By Jack D. Ramsey, MD

I graduated from The University of Texas Medical Branch (UTMB) in 1956 and completed my one-year rotating internship there the following year. It was during that time that I became aware that radiology would most likely be my choice of a medical specialty, following in the footsteps of my father and brother, both radiologists and UTMB graduates.

The science and practice of radiology in the '50s, in retrospect, seems rather simple and uncomplicated compared with today. Nuclear medicine was coming into its own, and many residency programs still combined diagnostic radiology and radiation oncology. Also in the '50s, automatic film processing began, although even today we often refer to a request for a "stat" reading as a "wet" reading. Image-intensified fluoroscopy eliminated the need for the radiologist to wear dark-red accommodation goggles, making us look like beings from outer space.

Medical process and technological developments over the past 50 years have been especially dramatic in the field of radiology.

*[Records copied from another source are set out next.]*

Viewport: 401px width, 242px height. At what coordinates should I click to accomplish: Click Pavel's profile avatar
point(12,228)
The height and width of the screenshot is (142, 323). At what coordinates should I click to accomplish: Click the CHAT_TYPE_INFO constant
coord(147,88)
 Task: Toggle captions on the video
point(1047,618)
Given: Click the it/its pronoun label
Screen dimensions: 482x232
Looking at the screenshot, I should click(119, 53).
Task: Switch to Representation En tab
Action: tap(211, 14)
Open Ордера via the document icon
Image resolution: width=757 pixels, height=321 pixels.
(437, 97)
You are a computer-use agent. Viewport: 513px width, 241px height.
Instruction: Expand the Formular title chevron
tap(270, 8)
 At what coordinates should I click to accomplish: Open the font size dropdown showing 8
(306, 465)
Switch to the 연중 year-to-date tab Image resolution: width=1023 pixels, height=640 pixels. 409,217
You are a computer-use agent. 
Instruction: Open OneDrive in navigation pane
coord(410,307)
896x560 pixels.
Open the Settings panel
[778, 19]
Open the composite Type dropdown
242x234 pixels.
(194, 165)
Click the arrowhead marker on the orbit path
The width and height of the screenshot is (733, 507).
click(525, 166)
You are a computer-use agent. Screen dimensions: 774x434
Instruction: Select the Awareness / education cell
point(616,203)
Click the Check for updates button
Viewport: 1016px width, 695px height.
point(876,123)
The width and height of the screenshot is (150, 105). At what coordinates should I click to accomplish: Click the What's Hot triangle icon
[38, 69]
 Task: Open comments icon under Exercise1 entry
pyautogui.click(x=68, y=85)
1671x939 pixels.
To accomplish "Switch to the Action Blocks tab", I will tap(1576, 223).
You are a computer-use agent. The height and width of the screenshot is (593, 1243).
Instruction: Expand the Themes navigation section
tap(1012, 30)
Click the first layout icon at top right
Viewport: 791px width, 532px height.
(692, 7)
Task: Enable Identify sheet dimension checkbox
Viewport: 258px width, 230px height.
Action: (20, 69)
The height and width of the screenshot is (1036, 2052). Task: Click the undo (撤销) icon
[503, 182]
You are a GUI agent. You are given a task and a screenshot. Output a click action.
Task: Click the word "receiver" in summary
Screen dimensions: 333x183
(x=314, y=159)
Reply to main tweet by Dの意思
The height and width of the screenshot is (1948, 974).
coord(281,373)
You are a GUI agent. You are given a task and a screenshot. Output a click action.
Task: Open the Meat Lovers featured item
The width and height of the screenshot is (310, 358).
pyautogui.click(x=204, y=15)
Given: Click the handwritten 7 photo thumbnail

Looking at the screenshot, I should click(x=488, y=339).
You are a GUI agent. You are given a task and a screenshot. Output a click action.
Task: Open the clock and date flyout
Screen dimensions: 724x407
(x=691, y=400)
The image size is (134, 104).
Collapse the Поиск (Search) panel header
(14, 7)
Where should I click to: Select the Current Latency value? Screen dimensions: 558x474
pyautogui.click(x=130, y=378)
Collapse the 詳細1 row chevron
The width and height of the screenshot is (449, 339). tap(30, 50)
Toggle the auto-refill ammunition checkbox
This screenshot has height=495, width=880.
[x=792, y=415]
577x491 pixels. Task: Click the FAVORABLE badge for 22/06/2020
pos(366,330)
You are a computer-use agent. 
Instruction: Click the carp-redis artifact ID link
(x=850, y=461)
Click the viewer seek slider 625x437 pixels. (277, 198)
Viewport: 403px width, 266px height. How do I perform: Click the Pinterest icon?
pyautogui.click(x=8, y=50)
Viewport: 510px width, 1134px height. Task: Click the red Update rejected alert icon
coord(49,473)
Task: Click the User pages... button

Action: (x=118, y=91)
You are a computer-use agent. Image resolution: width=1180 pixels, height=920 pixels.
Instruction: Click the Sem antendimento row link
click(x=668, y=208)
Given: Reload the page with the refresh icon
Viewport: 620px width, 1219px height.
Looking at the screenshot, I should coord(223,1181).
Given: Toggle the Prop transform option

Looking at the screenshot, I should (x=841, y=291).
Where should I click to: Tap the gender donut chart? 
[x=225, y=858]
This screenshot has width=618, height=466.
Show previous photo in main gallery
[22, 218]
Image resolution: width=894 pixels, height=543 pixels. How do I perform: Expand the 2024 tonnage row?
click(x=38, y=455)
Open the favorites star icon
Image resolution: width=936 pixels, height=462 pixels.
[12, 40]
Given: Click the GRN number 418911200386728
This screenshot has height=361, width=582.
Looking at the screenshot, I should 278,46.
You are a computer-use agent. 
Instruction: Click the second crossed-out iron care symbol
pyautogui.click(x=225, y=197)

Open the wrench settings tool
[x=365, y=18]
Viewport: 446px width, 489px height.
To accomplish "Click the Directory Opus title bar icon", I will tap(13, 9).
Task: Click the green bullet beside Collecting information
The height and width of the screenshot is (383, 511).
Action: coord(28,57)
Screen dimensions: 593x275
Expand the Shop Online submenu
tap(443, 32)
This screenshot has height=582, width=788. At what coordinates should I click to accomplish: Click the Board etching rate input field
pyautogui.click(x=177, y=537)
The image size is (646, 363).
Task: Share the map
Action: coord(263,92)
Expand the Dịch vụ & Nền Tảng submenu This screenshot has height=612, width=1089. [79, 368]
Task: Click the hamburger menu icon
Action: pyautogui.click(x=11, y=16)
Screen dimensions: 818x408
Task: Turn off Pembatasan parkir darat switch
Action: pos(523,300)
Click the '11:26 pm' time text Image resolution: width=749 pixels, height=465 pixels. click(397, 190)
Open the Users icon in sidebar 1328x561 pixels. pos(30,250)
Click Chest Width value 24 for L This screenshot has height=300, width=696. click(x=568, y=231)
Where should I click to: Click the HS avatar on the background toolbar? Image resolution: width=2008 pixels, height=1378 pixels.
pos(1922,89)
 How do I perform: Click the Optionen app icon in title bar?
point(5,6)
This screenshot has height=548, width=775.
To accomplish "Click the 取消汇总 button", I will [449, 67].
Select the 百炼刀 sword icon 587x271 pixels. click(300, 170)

To name a few:

  • Computed tomography (CT);
  • Ultrasonography, resulting, for example, in unparalleled images of the fetus without exposing mother and child to ionizing radiation;
  • Advances in interventional techniques, including CT and ultrasound-guided percutaneous biopsies, angioplasty, and stint placement;
  • Magnetic resonance imagining (MRI);
  • Positron emission tomography (PET), now often combined with CT; and
  • Digital radiography including mammography.

Most diagnostic images are now obtained in a digital rather than analog format with tremendous advantages such as speed, vastly improved resolution, remote access for interpretation and consultation, and eliminating the all-too-frequent and frustrating experience of searching for lost or misplaced films.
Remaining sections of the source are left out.